| Record excerpts |
* * * *
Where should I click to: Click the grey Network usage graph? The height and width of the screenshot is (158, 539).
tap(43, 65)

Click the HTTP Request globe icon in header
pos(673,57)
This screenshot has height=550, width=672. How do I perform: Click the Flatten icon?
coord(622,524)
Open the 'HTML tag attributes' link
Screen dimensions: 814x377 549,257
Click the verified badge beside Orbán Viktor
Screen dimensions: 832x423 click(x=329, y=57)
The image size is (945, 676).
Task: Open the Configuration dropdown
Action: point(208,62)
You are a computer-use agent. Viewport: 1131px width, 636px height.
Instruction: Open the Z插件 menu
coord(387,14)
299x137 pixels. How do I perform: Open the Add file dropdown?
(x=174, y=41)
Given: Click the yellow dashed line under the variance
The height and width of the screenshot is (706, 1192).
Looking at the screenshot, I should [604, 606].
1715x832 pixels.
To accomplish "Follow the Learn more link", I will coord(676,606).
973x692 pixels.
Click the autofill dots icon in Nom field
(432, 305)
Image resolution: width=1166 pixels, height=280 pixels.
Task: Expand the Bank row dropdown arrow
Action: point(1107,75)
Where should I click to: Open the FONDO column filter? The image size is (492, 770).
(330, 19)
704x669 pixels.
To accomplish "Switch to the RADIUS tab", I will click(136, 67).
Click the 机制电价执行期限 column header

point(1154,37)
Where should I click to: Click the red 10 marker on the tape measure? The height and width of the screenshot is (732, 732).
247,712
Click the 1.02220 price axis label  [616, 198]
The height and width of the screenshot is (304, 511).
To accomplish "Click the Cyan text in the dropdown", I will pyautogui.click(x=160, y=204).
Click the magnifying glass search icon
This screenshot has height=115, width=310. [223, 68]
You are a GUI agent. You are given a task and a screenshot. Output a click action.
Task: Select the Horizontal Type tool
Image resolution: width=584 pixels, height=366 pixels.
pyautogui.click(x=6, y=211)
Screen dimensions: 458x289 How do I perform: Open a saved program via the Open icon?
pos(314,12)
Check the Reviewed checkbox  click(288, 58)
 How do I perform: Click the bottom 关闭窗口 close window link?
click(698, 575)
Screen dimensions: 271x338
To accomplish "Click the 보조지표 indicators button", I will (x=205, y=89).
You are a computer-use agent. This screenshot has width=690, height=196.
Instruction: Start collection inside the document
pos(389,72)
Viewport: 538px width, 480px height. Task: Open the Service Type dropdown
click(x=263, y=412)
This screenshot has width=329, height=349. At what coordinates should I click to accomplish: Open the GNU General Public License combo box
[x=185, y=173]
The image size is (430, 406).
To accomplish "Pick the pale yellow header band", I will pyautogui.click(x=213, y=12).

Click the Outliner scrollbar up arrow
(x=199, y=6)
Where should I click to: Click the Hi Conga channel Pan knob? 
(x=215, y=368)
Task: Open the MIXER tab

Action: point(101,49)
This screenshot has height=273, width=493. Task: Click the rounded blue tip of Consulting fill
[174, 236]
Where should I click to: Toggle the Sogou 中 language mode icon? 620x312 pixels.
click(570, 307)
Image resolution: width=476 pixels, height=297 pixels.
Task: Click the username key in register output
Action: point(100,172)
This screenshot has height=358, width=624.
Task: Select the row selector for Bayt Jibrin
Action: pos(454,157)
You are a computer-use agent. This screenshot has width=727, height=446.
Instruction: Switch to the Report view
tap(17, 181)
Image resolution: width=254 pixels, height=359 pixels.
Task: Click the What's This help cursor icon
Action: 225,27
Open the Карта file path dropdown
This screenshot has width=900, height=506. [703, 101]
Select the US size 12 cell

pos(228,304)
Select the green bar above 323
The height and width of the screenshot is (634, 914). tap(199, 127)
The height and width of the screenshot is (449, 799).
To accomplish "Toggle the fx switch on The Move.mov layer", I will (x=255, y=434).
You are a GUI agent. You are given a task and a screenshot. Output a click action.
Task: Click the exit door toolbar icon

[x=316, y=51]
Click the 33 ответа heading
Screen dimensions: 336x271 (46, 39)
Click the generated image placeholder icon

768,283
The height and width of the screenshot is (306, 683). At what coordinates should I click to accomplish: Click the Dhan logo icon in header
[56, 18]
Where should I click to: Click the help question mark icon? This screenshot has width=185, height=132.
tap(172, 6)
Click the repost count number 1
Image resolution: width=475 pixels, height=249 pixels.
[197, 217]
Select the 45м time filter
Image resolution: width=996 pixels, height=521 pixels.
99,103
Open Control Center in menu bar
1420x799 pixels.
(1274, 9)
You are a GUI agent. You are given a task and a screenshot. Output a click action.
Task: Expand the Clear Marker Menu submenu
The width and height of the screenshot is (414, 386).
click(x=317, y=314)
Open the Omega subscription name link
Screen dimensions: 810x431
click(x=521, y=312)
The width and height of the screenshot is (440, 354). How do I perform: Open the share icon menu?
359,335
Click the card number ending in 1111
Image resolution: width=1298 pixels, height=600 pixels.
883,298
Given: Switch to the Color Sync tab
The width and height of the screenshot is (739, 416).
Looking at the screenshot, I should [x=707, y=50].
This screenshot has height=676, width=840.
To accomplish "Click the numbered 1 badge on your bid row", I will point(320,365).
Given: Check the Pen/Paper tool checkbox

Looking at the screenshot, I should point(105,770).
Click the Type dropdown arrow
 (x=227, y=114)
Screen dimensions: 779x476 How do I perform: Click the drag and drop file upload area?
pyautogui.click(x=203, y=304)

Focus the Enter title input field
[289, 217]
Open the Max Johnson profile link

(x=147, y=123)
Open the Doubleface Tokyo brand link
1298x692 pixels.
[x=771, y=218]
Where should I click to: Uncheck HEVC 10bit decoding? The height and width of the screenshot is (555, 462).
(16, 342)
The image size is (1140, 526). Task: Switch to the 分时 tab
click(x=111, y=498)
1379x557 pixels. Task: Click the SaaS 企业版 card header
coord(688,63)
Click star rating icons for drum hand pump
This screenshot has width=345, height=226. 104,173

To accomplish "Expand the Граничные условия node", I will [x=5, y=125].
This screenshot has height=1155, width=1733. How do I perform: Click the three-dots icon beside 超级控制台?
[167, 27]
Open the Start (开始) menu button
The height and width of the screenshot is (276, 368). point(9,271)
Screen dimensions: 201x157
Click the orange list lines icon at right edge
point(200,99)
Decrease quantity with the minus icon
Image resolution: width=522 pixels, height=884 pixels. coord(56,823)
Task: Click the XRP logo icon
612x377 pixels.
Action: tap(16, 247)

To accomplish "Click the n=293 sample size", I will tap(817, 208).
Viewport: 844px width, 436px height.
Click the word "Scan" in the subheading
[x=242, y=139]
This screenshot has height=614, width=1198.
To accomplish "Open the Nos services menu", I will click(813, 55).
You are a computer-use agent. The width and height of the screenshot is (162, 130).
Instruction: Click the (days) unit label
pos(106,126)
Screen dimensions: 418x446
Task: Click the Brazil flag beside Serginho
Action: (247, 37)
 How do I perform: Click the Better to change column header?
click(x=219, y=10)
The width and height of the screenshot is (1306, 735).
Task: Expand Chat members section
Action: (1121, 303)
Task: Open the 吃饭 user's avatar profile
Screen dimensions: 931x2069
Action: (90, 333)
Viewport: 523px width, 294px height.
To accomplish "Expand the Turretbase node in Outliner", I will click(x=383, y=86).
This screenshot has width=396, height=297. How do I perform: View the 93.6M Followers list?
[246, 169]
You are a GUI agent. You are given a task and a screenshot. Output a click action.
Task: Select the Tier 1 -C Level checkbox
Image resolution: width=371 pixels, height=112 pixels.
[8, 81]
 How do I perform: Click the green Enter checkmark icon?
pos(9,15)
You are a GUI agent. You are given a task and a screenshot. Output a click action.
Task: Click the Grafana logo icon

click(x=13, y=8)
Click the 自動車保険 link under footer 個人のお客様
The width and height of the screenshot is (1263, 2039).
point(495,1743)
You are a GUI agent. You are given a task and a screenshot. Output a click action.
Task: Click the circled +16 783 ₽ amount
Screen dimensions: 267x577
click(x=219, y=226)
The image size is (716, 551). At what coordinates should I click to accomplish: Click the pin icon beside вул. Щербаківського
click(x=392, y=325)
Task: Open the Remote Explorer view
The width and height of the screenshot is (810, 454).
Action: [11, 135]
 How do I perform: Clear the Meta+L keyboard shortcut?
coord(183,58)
* * * *
| Short task |
Can you lay out the records above as a numbered list, starting at the line that contains "Click the verified badge beside Orbán Viktor" and stopping after the line that contains "coord(387,14)", with blank lines left out?

| Task result |
1. Click the verified badge beside Orbán Viktor
2. Screen dimensions: 832x423 click(x=329, y=57)
3. The image size is (945, 676).
4. Task: Open the Configuration dropdown
5. Action: point(208,62)
6. You are a computer-use agent. Viewport: 1131px width, 636px height.
7. Instruction: Open the Z插件 menu
8. coord(387,14)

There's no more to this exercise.